The Specialty Coffee Association (SCA) recommends using water with the following characteristics:
Total dissolved solids (TDS): 150-175 parts per million (ppm)
Calcium hardness: 50-175 ppm CaCO3
Alkalinity: 40-75 ppm CaCO3
Unless you’re very technically minded, these measures mean absolutely nothing. So let’s take a closer look at the elements of water that affect the taste of your brew.
TDS refers to the total amount of dissolved minerals in the water, including calcium, magnesium, and sodium. The SCA recommends using water with a TDS of 150-175 ppm because this level of minerals helps to extract the full flavour of the coffee beans.
Calcium hardness is a measure of the amount of calcium and magnesium in the water. The SCA recommends using water with a calcium hardness of 50-175 ppm CaCO3. This level of minerals helps to create a balanced flavour in the coffee.
Alkalinity is a measure of the water’s ability to neutralise acids. The SCA recommends using water with an alkalinity of 40-75 ppm CaCO3. This level of alkalinity helps to buffer the acidity of the coffee and create a smoother flavour.
pH is a measure of the water’s acidity or alkalinity.
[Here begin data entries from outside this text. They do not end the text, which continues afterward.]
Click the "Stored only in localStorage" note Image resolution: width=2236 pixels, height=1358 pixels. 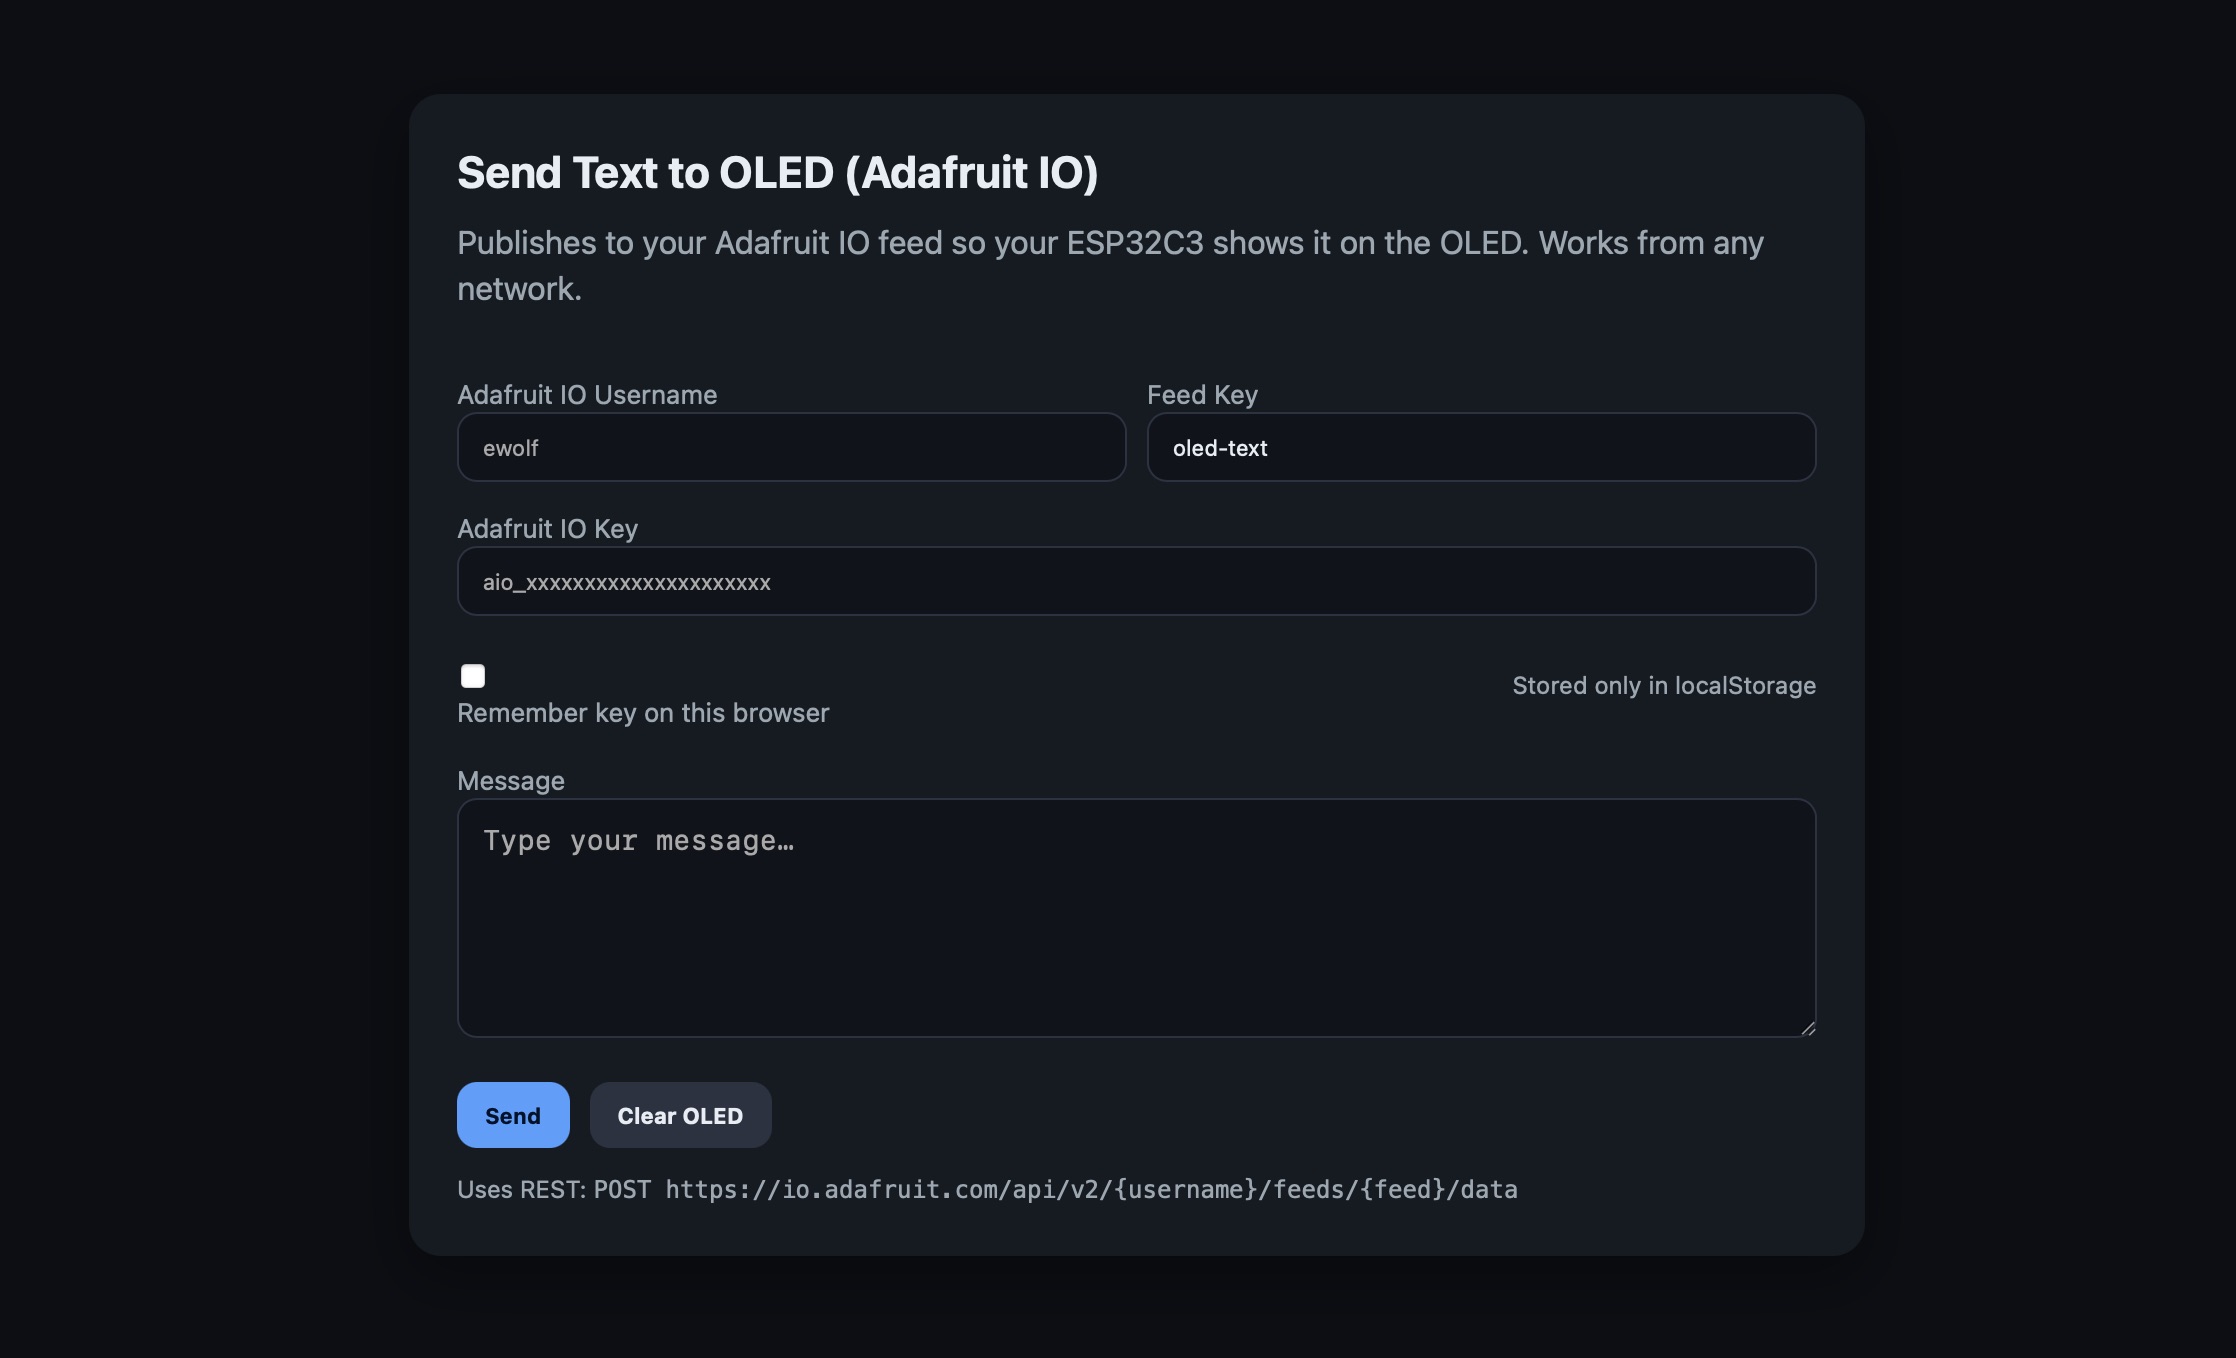point(1663,686)
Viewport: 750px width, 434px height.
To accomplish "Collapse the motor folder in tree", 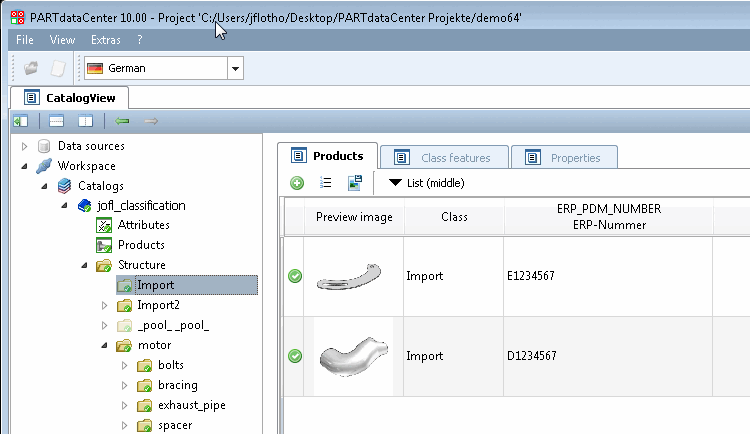I will [104, 346].
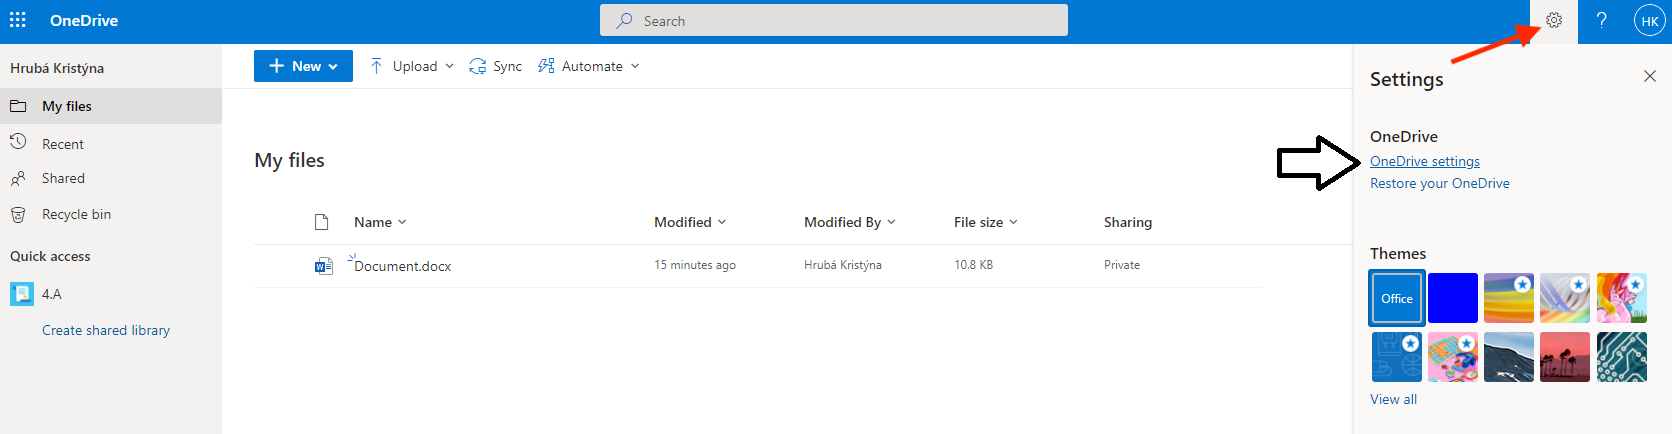Select the solid blue theme swatch
Viewport: 1672px width, 434px height.
coord(1452,298)
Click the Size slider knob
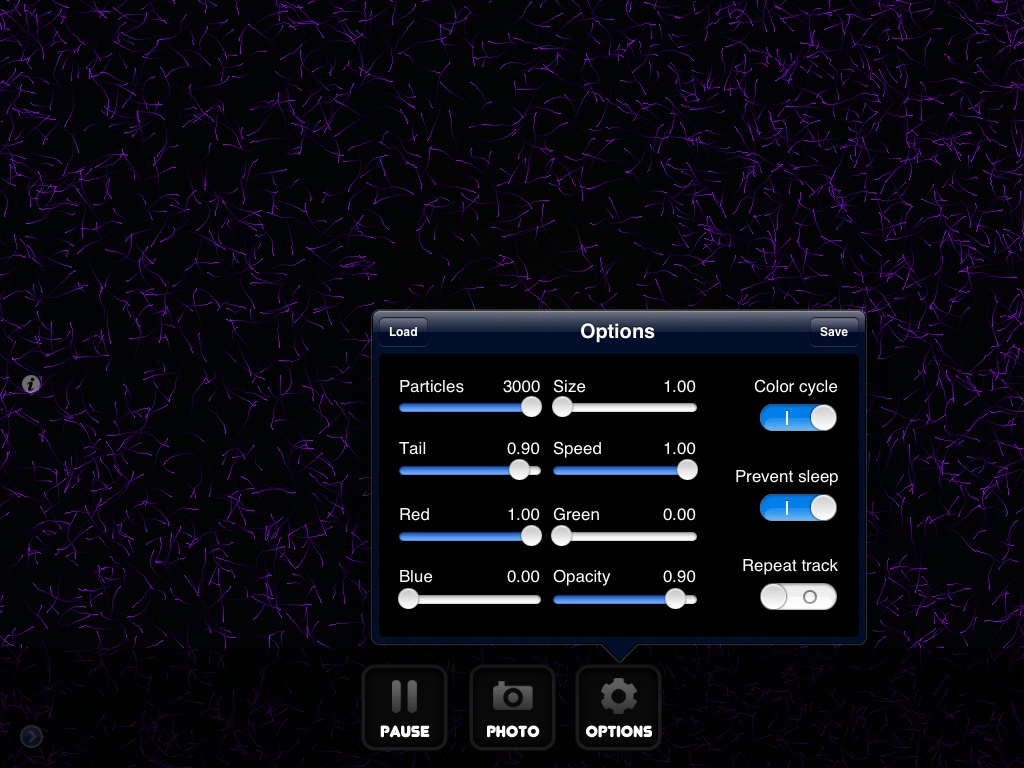 (x=563, y=406)
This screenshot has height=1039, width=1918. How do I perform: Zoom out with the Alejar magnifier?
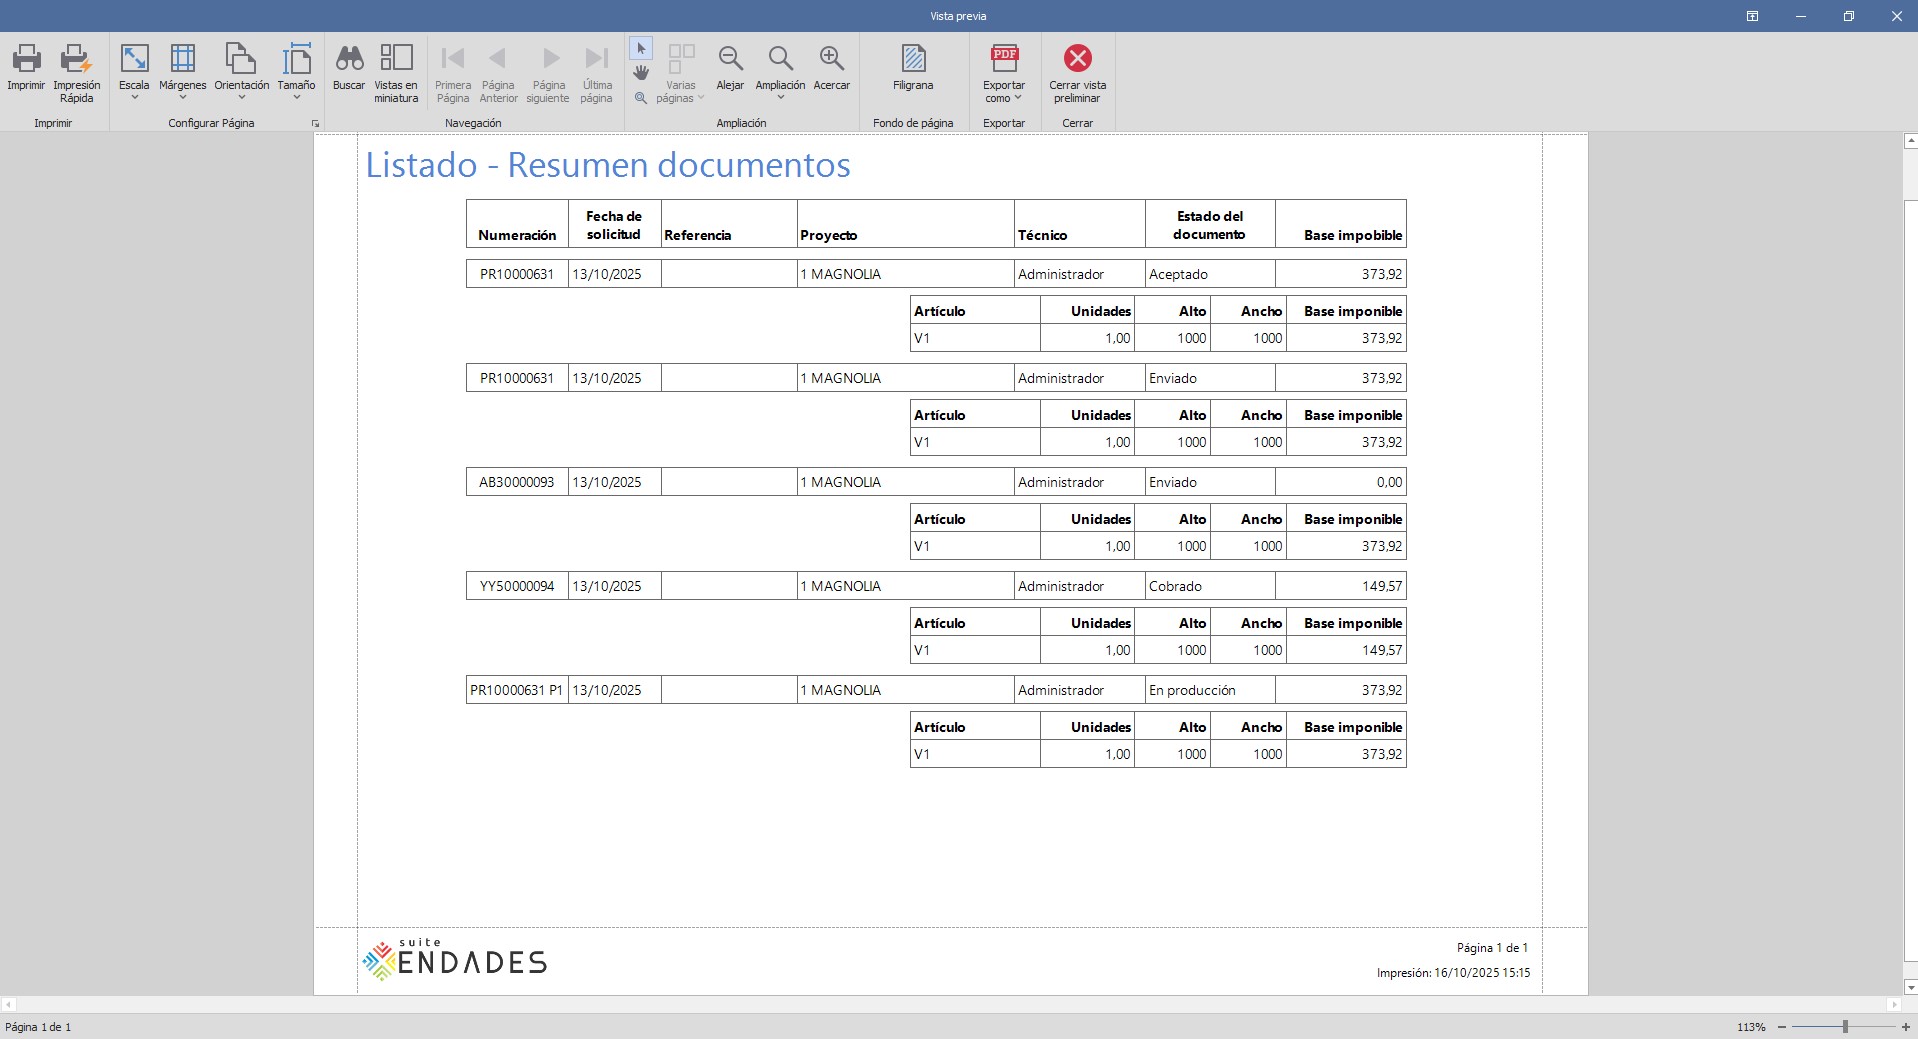point(730,60)
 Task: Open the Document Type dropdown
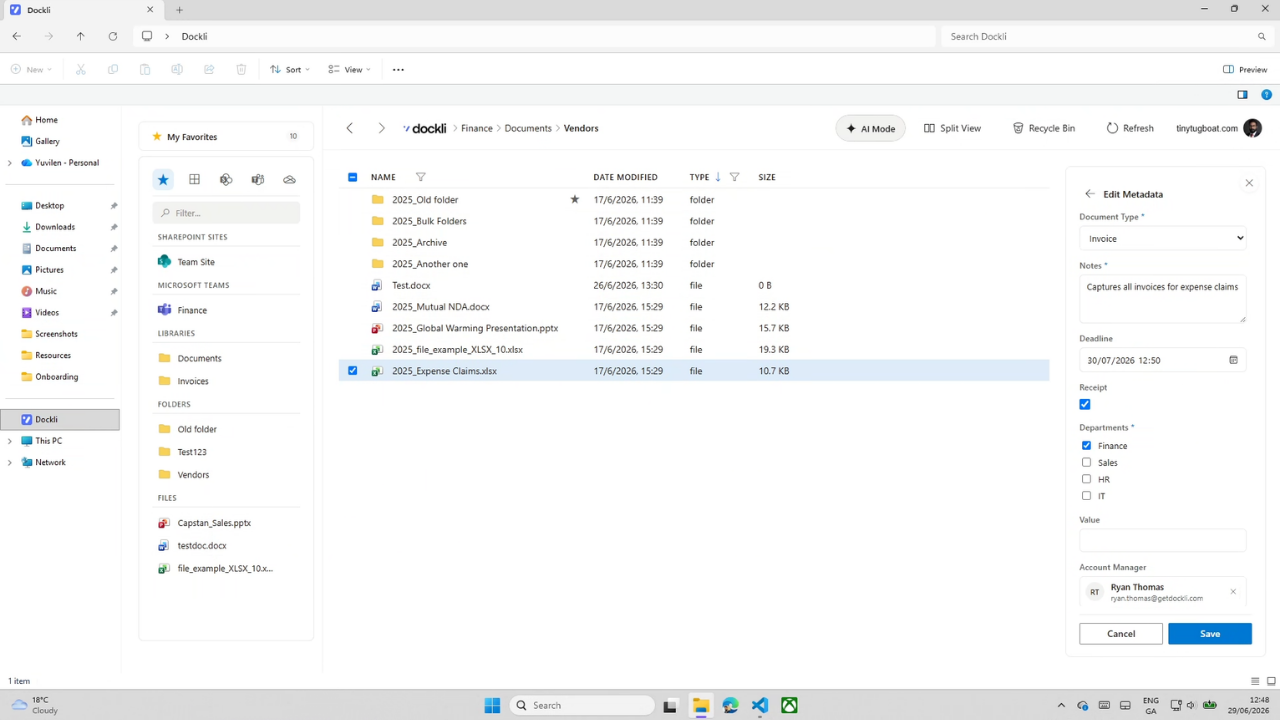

The SCA recommends using water with a pH of 6.5-7.5. This is a neutral pH that will not affect the flavour of the coffee.
If you’re not sure what type of water you have at home, you can test it using a water test kit. You can also contact your local water utility to find out the mineral content and pH of your tap water. There are also several websites where you can check the water hardness in your area.
But with all that in mind, what do you do with that information?
Here are the roles certain elements play:
- Calcium helps to extract flavour from the coffee grounds and put it into your cup.
- Magnesium helps to bind to certain flavour compounds.
- Bicarbonate helps to keep the water’s acidity and other properties balanced. If you have a balanced acidity in your water, your brew will stay true to the acidity of the coffee itself, rather than throw off the profile.
Let’s break down some options for different types of water and what kind of effect they will have on your brew.
Types of water for coffee brewing
Filtered water is a great solution for making the best coffee at home. It reduces the waste you’d get from buying bottled water.
If you have a filter tap in your plumbing, that works brilliantly. Most people don’t, and filter jugs are a fairly budget friendly option – a Brita filter can be replaced every other month. There are also more sustainable options with a refillable cartridge.
You need a bit of mineral in your water to give your coffee the best flavour, but too many minerals in the water essentially make it hard – and water that’s too hard mutes the flavour of the coffee.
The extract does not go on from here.